Trolls in Scandinavian Folklore

Background information:

My dad, Anders, has been working in the realm of business since he was in his early twenties. He started working in Sweden at a tech company and then moved on to work at Hewlett-Packard when we moved to Silicon Valley in Palo Alto. Aside from his very serious and demanding job, he absolutely loves trolls and what they represent in Scandinavian culture. I grew up having numerous trolls around the house, as he loved to decorate the house with tiny statues and décor.


Main piece:

When discussing my dad’s love for trolls, I asked him where he developed this high regard for trolls. He said that his grandmother, who lived in a country-town in Småland, Sweden, always told him that they were safe and doing well in life because the trolls around them always had their eyes open for danger and would therefore protect them from bad things that could happen. He added onto this, saying that he had a fantastic fantasy and creative mind growing up, and felt that these trolls that his grandmother had talked to him about were like his imaginary friends and were friendly spirits who just wanted everything to go well in the world and protect those living on their land.
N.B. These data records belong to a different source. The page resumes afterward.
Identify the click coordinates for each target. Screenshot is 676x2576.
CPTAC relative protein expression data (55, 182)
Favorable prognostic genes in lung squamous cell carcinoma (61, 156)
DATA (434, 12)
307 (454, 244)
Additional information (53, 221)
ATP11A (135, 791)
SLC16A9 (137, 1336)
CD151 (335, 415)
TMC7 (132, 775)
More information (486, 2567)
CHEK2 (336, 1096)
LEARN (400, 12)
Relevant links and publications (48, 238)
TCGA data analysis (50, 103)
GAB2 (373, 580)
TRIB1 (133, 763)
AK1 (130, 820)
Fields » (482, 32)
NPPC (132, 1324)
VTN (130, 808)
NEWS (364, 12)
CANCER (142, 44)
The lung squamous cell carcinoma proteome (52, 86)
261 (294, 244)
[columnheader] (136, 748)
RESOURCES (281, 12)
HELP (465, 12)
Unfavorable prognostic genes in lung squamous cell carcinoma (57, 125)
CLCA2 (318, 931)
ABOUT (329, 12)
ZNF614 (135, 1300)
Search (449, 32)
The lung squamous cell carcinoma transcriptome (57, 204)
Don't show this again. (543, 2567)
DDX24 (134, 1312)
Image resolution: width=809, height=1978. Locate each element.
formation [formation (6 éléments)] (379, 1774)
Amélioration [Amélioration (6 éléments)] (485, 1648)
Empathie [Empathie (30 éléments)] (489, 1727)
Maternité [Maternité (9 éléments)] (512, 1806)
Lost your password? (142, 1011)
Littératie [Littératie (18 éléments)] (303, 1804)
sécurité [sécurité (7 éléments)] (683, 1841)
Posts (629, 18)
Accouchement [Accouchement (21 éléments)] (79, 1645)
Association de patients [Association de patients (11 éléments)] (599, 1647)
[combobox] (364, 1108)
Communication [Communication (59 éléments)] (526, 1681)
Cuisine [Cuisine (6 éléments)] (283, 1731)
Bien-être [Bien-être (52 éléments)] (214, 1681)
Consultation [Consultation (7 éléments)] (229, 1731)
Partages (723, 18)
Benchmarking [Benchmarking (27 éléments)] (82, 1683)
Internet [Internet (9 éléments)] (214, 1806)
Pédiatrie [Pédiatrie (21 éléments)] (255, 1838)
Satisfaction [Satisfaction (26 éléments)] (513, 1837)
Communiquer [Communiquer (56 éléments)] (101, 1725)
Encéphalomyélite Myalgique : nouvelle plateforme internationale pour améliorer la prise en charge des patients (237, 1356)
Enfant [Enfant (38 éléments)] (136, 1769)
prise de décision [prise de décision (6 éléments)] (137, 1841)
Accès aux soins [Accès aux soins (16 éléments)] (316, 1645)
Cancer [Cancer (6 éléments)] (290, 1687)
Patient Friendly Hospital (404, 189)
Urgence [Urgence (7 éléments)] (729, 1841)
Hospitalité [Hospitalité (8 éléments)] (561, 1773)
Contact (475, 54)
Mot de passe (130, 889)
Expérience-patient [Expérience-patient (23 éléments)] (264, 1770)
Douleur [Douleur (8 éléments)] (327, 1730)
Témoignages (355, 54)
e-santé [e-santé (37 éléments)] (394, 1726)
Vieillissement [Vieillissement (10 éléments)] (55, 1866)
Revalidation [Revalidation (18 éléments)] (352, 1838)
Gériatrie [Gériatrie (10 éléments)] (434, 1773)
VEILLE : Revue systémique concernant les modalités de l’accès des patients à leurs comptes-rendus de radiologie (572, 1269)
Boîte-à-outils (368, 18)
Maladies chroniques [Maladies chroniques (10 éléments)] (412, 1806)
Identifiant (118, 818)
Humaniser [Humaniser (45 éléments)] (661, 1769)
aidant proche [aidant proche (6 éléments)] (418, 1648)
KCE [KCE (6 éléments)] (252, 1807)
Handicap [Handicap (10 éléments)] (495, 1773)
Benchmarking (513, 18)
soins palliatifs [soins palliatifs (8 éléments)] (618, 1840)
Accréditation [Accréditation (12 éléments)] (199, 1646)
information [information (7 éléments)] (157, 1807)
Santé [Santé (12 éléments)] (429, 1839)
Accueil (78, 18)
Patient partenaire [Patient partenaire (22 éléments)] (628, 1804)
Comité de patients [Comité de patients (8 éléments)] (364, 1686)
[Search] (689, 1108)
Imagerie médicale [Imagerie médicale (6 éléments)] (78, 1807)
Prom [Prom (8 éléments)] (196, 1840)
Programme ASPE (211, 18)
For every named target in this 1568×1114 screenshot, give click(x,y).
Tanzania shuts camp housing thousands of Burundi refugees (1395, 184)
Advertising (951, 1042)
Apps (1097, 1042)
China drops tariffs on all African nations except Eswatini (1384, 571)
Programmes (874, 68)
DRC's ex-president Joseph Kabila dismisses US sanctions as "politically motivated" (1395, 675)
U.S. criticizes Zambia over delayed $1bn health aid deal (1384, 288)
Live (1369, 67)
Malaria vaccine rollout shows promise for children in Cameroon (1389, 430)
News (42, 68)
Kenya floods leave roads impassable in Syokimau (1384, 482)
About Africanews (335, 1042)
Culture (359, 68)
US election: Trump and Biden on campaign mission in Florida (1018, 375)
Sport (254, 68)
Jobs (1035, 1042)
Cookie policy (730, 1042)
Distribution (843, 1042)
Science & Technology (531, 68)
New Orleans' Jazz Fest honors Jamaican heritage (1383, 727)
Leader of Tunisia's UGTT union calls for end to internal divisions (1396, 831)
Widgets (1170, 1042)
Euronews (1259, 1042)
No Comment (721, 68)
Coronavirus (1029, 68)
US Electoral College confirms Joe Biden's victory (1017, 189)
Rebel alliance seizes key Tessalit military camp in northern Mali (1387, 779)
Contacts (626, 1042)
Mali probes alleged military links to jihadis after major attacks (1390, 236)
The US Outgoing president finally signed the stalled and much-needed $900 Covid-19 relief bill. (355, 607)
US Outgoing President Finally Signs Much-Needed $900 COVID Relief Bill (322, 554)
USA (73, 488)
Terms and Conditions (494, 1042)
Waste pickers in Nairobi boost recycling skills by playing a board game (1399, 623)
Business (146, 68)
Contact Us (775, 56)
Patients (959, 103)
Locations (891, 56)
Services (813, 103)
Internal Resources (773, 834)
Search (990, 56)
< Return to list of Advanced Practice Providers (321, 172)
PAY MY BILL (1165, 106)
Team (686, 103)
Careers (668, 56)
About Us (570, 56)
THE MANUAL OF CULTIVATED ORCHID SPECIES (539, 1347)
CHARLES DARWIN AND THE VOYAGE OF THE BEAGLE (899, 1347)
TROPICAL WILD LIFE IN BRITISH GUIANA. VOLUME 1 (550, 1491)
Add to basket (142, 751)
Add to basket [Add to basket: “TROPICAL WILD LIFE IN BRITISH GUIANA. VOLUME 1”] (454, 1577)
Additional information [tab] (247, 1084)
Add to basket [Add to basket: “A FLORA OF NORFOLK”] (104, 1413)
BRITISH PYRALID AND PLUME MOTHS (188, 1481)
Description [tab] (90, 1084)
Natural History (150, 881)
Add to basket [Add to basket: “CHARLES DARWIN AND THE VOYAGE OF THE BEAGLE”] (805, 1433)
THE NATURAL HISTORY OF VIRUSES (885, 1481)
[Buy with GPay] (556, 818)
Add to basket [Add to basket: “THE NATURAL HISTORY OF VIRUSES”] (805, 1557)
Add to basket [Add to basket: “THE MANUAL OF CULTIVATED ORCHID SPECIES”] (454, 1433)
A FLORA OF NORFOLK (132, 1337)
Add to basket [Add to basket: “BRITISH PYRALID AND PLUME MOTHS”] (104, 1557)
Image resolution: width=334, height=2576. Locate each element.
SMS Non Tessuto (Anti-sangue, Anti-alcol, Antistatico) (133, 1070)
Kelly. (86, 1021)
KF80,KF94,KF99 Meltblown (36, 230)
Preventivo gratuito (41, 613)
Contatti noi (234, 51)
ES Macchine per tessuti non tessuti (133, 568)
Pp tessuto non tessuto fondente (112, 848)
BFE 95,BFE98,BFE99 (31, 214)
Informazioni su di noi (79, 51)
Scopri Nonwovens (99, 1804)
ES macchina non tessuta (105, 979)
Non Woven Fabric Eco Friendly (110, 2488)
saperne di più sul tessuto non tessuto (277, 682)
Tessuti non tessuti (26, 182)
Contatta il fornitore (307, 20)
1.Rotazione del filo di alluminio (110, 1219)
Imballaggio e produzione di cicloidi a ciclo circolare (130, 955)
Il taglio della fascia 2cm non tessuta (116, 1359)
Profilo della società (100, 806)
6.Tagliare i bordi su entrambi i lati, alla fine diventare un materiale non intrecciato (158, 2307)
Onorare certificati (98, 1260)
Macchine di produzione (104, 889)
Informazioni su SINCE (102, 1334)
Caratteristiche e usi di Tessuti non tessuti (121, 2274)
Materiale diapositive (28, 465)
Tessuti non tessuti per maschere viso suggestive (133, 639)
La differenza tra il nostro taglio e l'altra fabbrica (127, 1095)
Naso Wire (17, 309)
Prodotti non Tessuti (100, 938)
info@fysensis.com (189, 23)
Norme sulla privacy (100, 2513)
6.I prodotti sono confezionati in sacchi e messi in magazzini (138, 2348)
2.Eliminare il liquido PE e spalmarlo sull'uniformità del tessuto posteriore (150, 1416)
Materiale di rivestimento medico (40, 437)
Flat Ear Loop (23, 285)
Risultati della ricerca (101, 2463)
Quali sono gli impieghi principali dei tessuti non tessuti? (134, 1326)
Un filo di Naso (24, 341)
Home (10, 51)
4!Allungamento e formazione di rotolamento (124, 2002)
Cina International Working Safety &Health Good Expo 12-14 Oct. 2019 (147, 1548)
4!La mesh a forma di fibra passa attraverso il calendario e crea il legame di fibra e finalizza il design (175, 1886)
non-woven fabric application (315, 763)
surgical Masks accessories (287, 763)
Therefore, my dad has really enjoyed collecting little statues of trolls throughout his life because he feels that he wants to pay a tribute to everything that the trolls do to make our daily lives better and also has these trolls around the house to protect our house from danger and to boost the positive energy in the house.


Personal thoughts:

Because I have grown up with my dad, I learned from a young age that trolls were very friendly creatures and were there to simply spread positivity and help. Thus, I never understood why some people regarded trolls as being evil or scary, but rather saw trolls as doing what they could to make the world a better place and felt relieved to have the support of the trolls when life took wrong turns. I thought it was funny how the movie, Frozen, included trolls because the film is set to be in Scandinavia and also showed the trolls to be helpful beings who were very knowledgeable about nature and cures, just as I have imagined them as well. I was therefore glad that a movie that has been shown all around the world was able to show trolls as being positive influences in the world instead of showing them as being evil or violent, as some often regard them.


For a version of how trolls are portrayed in the movie, Frozen, see the information about trolls listed on the Disney Wikia page:


“Trolls (Frozen).” Disney Wiki, disney.wikia.com/wiki/Trolls_(Frozen).